Algérie

Faible marge de man'uvre pour le nouveau Président



Récurrentes dans le discours des politiques, les réformes n'ont jamais été réellement appliquées, faute de volonté politique, voire d'une réelle disposition à changer de modèle économique basé sur la rente et sa redistribution.Plus de cinq ans après le contrechoc pétrolier de l'été 2014, les positions financières internes et externes du pays n'ont jamais été aussi fragiles. L'actuel Exécutif, issu d'un des derniers desiderata du président déchu, reproche aux précédents gouvernements d'avoir laissé pourrir la situation, mais il s'est illustré, à son tour, par un amateurisme criant, slalomant entre populisme et inconséquence, alors que le pays traverse une grave tension financière, combinée depuis peu à une impasse politique insurmontable.
L'heureux vainqueur du très contesté scrutin du 12 décembre a développé un discours économique pour le moins léger et peu rassurant par rapport aux grands dangers qui guettent le pays, aussi bien au plan économique que sur le front social. Un Premier ministre vient d'être désigné, en attendant la formation de son gouvernement, ce qui donnera un avant-goût de ce que sera l'attitude du nouveau président face à la crise financière que traverse le pays, aggravée, faut-il le reconnaitre, par la passivité et la fuite en avant des précédents gouvernements.
Faute d'un programme économique clair, le nouveau président devrait d'abord composer avec le cadrage hérité du gouvernement des affaires courantes qui, pendant moins d'un an, a fait voter une loi de finances qui autorise le retour à l'endettement extérieur, la suspension des tirages de la planche à billets, la révision de la règle du 51/49% encadrant l'investissement étranger en Algérie, la dévaluation progressive de la monnaie nationale, etc.
Le gouvernement Bedoui avait également imposé de nouvelles règles du jeu en matière d'importation et fait valider une nouvelle loi sur les hydrocarbures et révisé la loi organique relative aux lois de finances en séparant le régime fiscal applicable aux hydrocarbures du régime fiscal global auquel est soumis l'ensemble des contribuables. C'est quand même politiquement maladroit qu'un gouvernement nommé par Abdelaziz Bouteflika puisse ainsi baliser le terrain à un président qui prétend vouloir rompre avec l'ère Bouteflika.
Au plan purement économique, les mesures mises en place par le gouvernement Bedoui n'apportent aucune parade aux urgences économiques immédiates, tant il est vrai que le retour sur investissement de certaines de ces dispositions ne peut être perceptible qu'à moyen et long termes, dont le retour à l'endettement extérieur et la révision de la loi régissant l'investissement dans les hydrocarbures.
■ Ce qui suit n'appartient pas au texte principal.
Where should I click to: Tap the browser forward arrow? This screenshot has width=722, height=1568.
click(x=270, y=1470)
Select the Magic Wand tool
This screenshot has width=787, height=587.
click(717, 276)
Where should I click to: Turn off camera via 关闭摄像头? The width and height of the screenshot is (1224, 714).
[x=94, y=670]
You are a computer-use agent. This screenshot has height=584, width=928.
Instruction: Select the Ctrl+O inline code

Les dangers les plus immédiats sont bien connus : creusement des déficits budgétaire et courant, ralentissement net de la croissance et déclin de l'investissement public et privé, hausse du taux de chômage et resserrement du marché de l'emploi, absence de parechocs financiers. Le pays croule sous la dette interne qui a fortement bondi depuis l'adoption de la planche à billets comme instrument financier, alors que les réserves de change ont chuté à moins de 70 milliards de dollars, contre près de 194 milliards de dollars vers la mi-2014.
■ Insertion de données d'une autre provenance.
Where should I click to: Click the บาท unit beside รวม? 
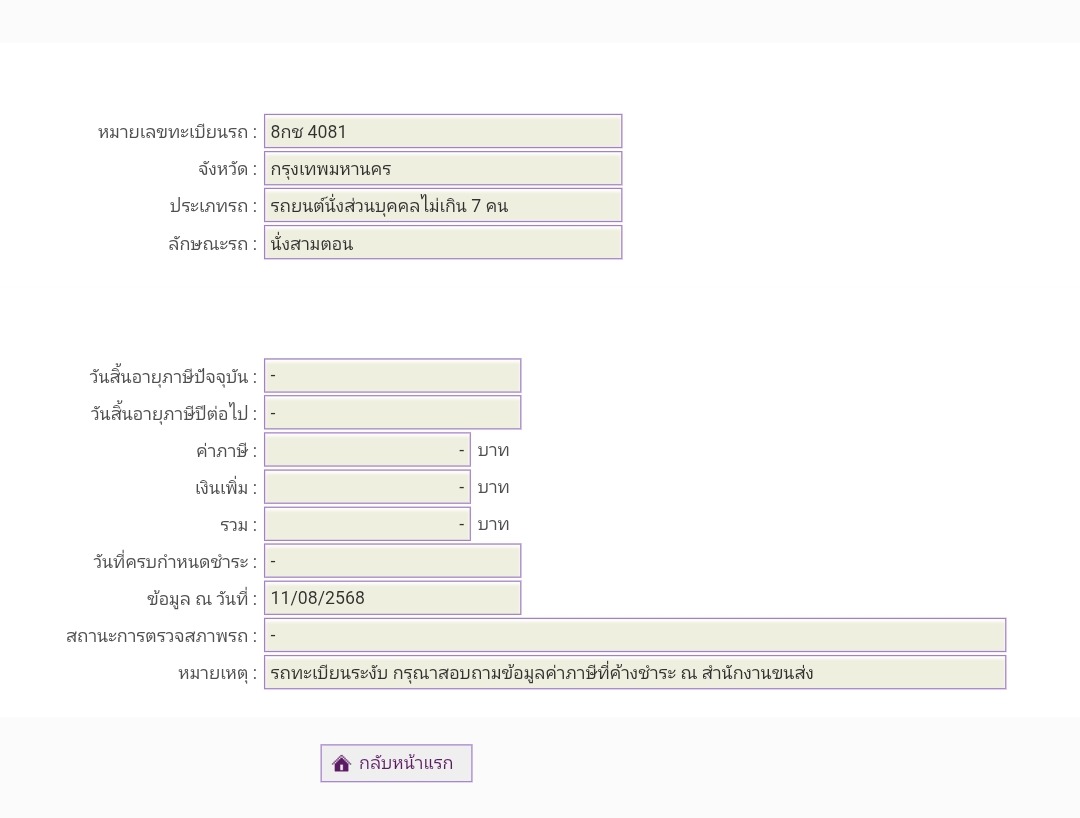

Face à ce tableau, dont les voyants virent dangereusement au rouge vermeil, le nouveau président, de surcroît mal élu, ne dispose que d'une faible marge de man?uvre, alors qu'il a appelé à mettre en place des réformes de fond, dont certaines sont forcément impopulaires.
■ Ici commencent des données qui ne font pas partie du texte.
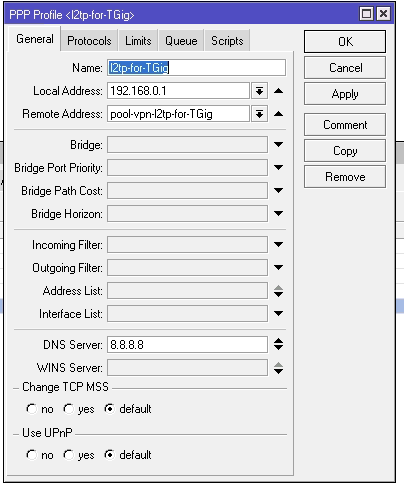Switch to the Protocols tab
Viewport: 404px width, 487px height.
tap(89, 41)

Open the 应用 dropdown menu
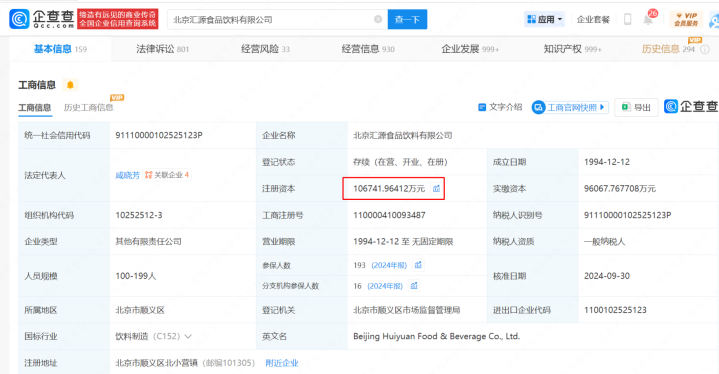[544, 19]
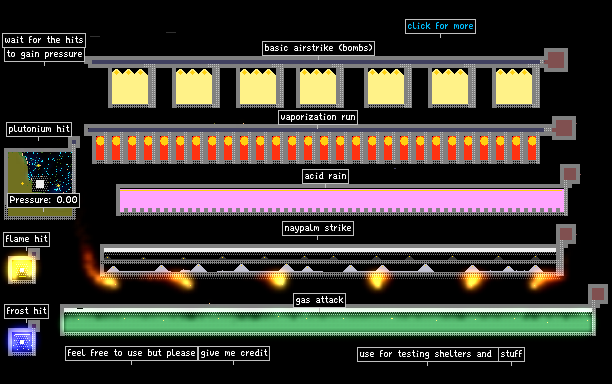Select the 'basic airstrike (bombs)' sign
612x384 pixels.
(318, 48)
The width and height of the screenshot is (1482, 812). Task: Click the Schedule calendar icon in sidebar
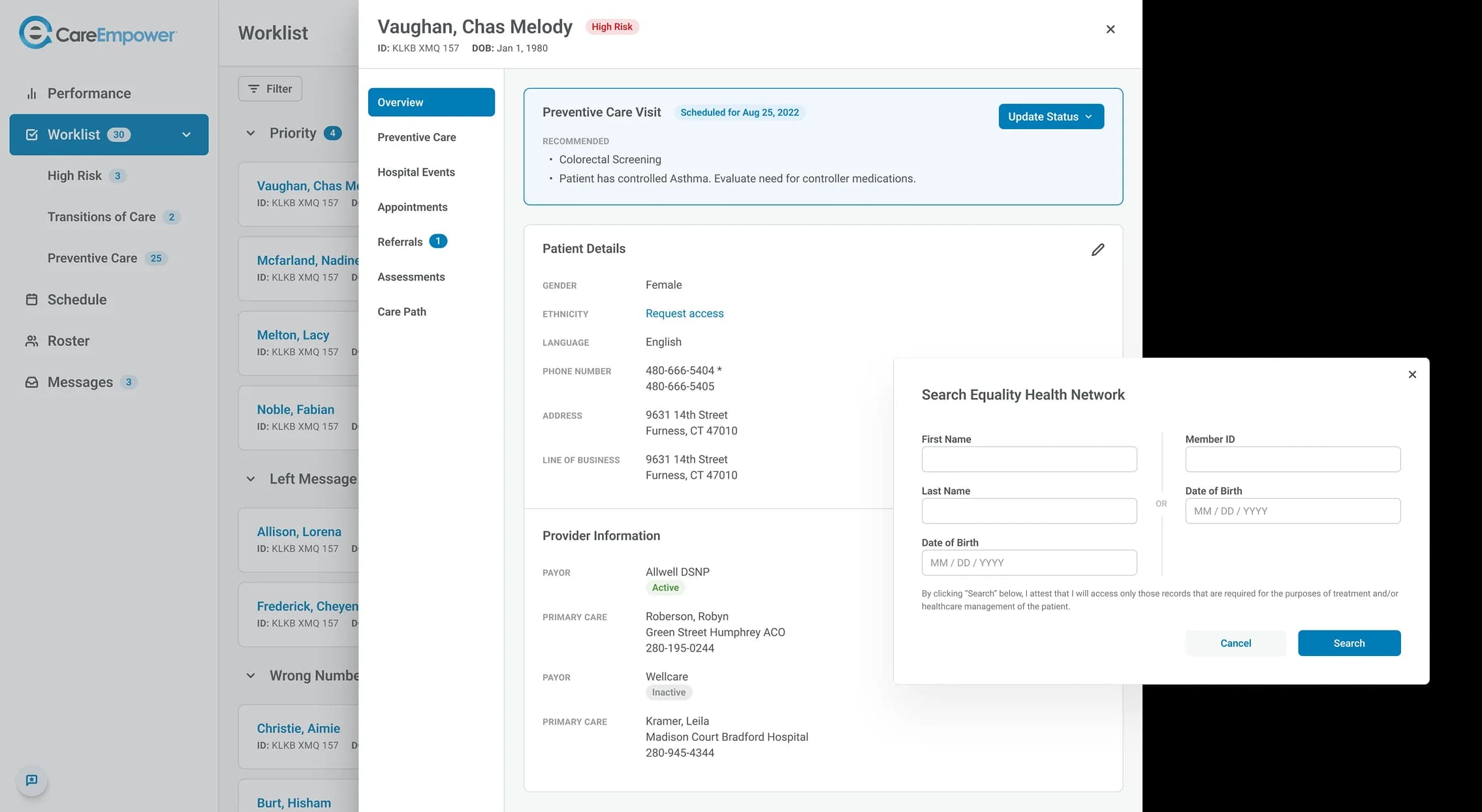(x=31, y=300)
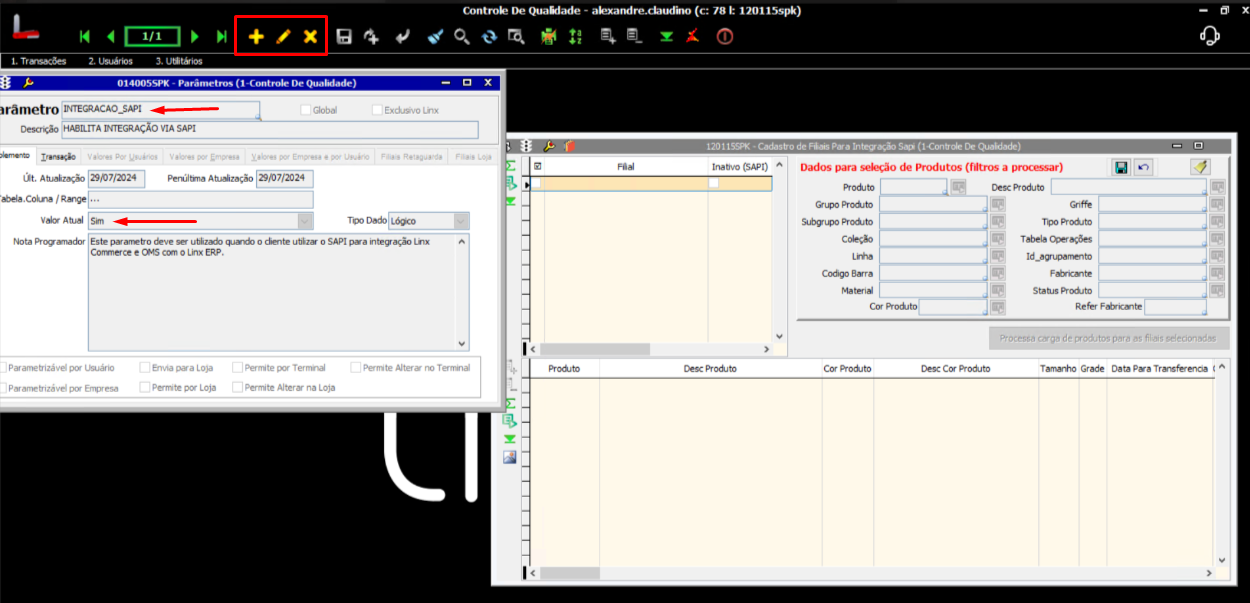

Récurrentes dans le discours des politiques, ces réformes n'ont jamais été réellement appliquées, faute de volonté politique, voire d'une réelle disposition à changer de modèle économique basé sur la rente et sa redistribution. Ce modèle montre désormais ses limites, et la rente tend à s'amenuiser faute d'une bonne rentabilité du baril de Brent.
L'année prochaine s'annonce difficile pour le nouveau locataire d'El-Mouradia. Le tarissement des ressources et la fragilité politique du nouveau président réduisent fortement sa marge de man?uvre, alors que l'économie du pays traverse une forte zone de turbulences qui requiert une bonne dose de réformes pour pouvoir éviter le crash. Or certaines réformes sont difficiles à vendre politiquement, à l'heure où le fossé séparant le gouverné du gouvernant ne fait que s'élargir.